Исходные данные:
>>
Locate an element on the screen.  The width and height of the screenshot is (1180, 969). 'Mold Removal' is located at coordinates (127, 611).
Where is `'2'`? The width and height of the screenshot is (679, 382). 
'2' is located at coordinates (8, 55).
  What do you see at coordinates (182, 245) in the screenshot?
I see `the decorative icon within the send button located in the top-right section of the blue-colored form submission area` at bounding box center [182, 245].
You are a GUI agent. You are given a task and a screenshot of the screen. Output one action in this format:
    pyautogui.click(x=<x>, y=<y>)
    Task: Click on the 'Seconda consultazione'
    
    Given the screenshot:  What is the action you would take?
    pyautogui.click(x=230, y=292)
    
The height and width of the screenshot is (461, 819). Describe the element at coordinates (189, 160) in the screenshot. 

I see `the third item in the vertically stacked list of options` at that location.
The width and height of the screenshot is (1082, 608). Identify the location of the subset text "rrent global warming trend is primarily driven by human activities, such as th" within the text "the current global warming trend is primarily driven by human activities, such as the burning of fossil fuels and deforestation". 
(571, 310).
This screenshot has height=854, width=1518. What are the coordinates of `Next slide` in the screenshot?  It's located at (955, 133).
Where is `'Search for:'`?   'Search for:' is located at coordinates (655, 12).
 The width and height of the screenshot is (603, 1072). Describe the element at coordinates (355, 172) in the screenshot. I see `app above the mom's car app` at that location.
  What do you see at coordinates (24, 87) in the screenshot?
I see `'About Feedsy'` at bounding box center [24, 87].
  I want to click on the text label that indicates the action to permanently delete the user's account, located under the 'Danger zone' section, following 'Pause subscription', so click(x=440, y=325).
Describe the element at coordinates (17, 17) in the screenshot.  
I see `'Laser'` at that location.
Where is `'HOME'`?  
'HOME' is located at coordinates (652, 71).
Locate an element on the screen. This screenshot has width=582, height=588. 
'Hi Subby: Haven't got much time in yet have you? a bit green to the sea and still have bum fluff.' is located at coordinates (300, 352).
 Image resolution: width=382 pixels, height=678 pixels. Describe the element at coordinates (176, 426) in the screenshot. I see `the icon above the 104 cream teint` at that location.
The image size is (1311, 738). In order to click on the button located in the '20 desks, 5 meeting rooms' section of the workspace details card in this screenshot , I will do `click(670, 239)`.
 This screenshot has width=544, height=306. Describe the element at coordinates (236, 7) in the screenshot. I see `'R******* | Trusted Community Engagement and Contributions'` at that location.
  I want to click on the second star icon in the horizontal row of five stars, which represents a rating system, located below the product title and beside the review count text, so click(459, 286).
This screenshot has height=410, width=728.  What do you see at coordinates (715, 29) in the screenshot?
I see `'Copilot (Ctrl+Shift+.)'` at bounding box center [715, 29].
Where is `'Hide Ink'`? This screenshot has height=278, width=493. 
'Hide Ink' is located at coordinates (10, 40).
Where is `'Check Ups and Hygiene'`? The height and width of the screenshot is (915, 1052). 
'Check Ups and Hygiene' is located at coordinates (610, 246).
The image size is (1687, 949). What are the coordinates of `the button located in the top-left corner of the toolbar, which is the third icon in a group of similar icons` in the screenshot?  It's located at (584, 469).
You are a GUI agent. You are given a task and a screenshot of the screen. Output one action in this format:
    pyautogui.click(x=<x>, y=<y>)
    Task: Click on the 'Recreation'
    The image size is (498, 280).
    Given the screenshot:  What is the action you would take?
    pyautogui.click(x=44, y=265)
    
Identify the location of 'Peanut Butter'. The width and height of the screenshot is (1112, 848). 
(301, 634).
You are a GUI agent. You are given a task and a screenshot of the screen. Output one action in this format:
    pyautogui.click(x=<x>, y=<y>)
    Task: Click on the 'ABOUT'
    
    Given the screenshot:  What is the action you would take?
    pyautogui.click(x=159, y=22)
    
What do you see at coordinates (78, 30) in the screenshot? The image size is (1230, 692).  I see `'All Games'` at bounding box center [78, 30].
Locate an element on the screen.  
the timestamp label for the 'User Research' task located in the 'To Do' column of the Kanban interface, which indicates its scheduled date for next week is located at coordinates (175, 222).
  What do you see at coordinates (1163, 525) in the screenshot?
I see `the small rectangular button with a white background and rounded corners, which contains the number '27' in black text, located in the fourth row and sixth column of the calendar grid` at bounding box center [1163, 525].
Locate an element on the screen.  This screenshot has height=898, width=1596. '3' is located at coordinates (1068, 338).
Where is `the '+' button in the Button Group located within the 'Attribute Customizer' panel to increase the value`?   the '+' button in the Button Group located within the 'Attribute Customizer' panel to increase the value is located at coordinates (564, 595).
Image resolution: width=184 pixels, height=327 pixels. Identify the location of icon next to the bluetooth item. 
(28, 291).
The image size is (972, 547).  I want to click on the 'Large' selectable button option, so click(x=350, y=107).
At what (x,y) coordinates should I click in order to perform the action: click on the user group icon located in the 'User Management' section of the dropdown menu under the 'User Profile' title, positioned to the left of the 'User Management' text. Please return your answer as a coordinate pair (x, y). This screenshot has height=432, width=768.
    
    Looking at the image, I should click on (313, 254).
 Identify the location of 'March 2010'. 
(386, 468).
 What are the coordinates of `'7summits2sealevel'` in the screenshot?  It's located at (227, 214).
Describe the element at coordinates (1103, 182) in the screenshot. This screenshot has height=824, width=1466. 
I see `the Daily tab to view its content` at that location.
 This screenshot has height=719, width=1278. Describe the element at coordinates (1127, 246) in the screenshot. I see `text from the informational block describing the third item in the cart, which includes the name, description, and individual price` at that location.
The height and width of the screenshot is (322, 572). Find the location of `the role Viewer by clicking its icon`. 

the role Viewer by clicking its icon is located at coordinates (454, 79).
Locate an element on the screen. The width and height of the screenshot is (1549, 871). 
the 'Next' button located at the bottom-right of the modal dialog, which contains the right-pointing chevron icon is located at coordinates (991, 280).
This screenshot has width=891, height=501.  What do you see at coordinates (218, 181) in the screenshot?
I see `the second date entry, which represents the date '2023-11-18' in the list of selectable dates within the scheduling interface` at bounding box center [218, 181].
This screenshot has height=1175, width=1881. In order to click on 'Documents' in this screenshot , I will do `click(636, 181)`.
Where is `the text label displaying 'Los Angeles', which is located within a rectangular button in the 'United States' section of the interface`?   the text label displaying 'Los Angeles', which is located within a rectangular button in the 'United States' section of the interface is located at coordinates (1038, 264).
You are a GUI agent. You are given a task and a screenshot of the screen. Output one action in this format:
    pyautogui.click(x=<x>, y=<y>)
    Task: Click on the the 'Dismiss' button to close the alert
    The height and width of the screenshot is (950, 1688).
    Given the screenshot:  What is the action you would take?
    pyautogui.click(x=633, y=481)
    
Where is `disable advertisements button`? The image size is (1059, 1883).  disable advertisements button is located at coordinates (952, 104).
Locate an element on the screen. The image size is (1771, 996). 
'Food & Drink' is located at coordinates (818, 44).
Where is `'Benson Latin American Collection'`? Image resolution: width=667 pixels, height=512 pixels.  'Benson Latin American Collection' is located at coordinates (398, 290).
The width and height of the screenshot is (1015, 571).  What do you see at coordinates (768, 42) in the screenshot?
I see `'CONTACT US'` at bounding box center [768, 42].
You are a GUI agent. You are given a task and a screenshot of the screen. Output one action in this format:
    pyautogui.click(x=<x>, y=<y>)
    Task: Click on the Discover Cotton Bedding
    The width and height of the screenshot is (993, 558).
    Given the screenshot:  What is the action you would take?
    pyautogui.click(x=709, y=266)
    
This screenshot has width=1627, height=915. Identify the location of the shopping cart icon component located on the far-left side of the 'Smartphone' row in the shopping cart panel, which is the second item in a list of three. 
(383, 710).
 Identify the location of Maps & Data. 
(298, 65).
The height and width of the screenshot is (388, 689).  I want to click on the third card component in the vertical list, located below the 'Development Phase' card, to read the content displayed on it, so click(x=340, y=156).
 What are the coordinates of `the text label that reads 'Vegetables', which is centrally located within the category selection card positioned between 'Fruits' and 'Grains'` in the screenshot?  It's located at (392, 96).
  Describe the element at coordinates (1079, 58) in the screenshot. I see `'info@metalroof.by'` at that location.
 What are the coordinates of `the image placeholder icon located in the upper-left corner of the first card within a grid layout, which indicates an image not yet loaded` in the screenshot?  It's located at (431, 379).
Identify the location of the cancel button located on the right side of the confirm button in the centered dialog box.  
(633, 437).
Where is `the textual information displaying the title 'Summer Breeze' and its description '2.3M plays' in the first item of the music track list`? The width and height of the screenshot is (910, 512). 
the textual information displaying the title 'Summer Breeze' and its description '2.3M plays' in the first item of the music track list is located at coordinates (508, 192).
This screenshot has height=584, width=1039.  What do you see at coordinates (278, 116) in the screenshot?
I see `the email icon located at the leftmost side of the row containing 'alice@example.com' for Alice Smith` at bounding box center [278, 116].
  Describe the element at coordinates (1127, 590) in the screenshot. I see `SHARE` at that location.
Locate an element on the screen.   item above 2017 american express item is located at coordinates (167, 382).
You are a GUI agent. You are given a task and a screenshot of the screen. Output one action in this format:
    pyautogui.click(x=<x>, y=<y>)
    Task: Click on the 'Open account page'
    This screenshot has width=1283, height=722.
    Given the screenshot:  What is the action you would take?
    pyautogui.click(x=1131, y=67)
<<
ЗАДАНИЕ: Отредактируйте строки между строкой, содержащей «The height and width of the screenshot is (388, 689).», и строкой, содержащей «Describe the element at coordinates (1079, 58)», включительно, заменив «Vegetables» на «Carrots». Приведите только эти строки, сохранив всё остальное без изменений.

ОТВЕТ:
The height and width of the screenshot is (388, 689).  I want to click on the third card component in the vertical list, located below the 'Development Phase' card, to read the content displayed on it, so click(x=340, y=156).
 What are the coordinates of `the text label that reads 'Carrots', which is centrally located within the category selection card positioned between 'Fruits' and 'Grains'` in the screenshot?  It's located at (392, 96).
  Describe the element at coordinates (1079, 58) in the screenshot. I see `'info@metalroof.by'` at that location.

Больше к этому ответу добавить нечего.